Material provided:
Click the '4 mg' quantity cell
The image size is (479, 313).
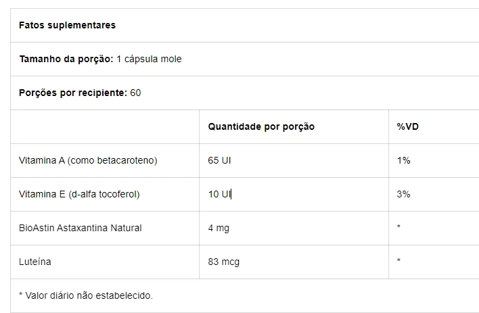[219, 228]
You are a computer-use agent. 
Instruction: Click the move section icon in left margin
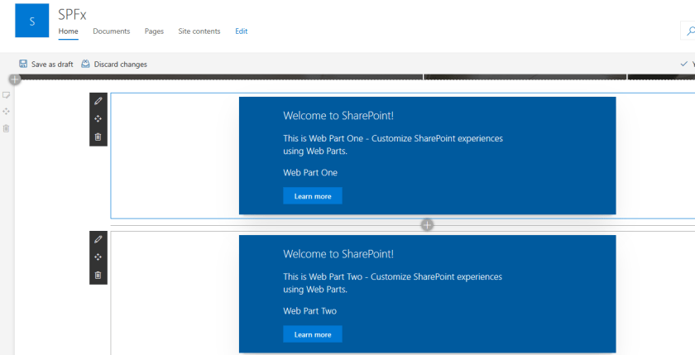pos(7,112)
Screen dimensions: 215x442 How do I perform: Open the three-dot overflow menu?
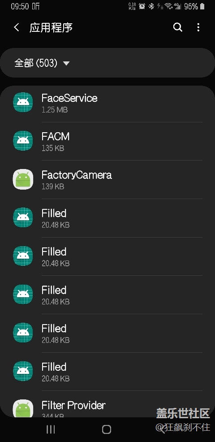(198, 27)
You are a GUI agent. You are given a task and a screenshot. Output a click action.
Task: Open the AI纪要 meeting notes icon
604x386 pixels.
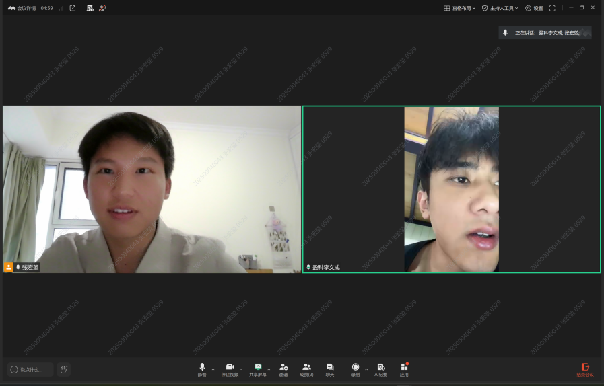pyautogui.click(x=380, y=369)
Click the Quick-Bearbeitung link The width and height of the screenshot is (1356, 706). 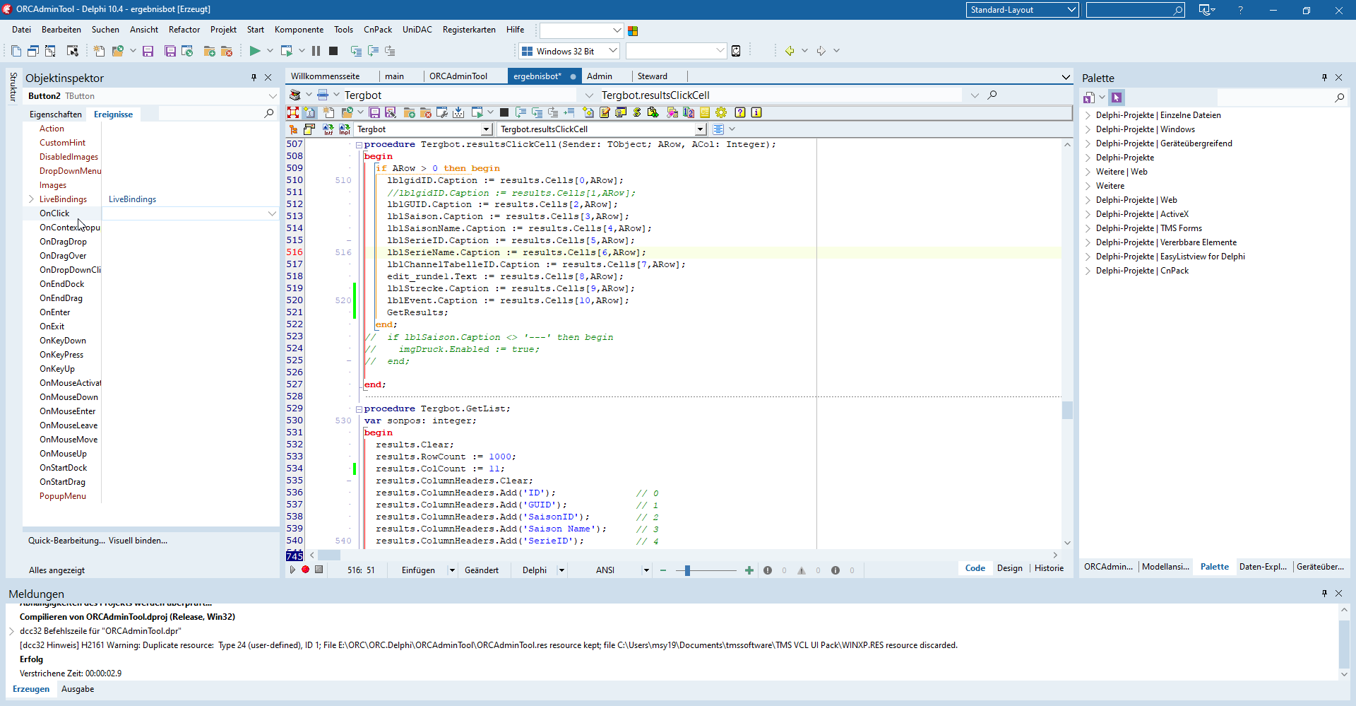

Task requirements:
The lines needed are those from the one containing "Screen dimensions: 215x442" through the end of the listing, given again word for word and without any picture.

Solution to the problem:
Screen dimensions: 215x442 How do I perform: Open the three-dot overflow menu?
(198, 27)
You are a GUI agent. You are given a task and a screenshot. Output a click action.
Task: Open the AI纪要 meeting notes icon
604x386 pixels.
pyautogui.click(x=380, y=369)
Click the Quick-Bearbeitung link The width and height of the screenshot is (1356, 706). 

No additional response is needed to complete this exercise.